---------- VORLIEGENDER TEXT ----------

Amerikanische Schiffe durften damals nur zwei Häfen anlaufen und sich dort mit Proviant versorgen. Der grösste Teil des Landes blieb in jener Zeit für die meisten Fremden unzugäglich. Das sorgte bei ihnen für Unruhe.
„Sie haben solch einen Überfluss an Kohle, dass Sie ohne Schwierigkeiten einiges davon an uns verkaufen können. Unsere Seeleute brauchen Kohle für ihre Dampfschiffe und sind darauf angewiesen, sie von Ihnen zu erhalten“, schrieb Millard Fillmore, Präsident der USA, an eine ihm unbekannte Person, die er mit dem Titel „Kaiser von Japan“ anredete. Fillmore war fest davon überzeugt, dass der „Kaiser von Japan“ in der Stadt Edo sitze, die heute Tokyo heisst.

----------

- **ARBEITSANWEISUNGEN**:
1. In welcher Stadt vermutete Fillmore laut dem Text über seinen Brief nach Japan den „Kaiser von Japan“?
2. Setze den Text über Fillmores Brief an den „Kaiser von Japan“ im Anschluss an seinen letzten Satz fort.

---------- VORLIEGENDES MATERIAL ----------

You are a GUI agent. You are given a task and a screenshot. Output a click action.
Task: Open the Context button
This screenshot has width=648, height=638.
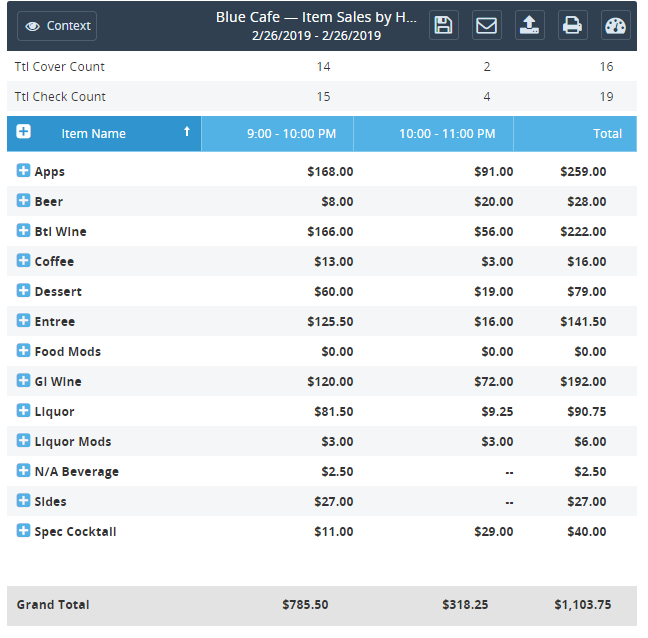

----------

- **ENDERGEBNISSE**:
1. In Edo, die heute Tokyo heisst.

2.
Demonstration der Stärke
Der Brief datiert vom Jahr 1852. Einen Postweg von Washington nach Edo gab es damals nicht. Jemand aus den USA musste den Brief persönlich in Edo überbringen. Das geschehe am besten mit einem ordentlichen Kriegsschiff - ordentlich, denn es musste mit Dampf betrieben sein, der damals eindrucksvollen High Tech. Daniel Webster war Fillmores Mann für die Aussenbeziehungen und hatte den Brief entworfen. Er war der Drahtzieher des Plans, eine amerikanische Mission nach Japan zu entsenden. Sie hatte nicht nur den Brief des Präsidenten auzuhändigen, sondern kein geringeres Ziel, als Japan für den Welthandel zu „öffnen“.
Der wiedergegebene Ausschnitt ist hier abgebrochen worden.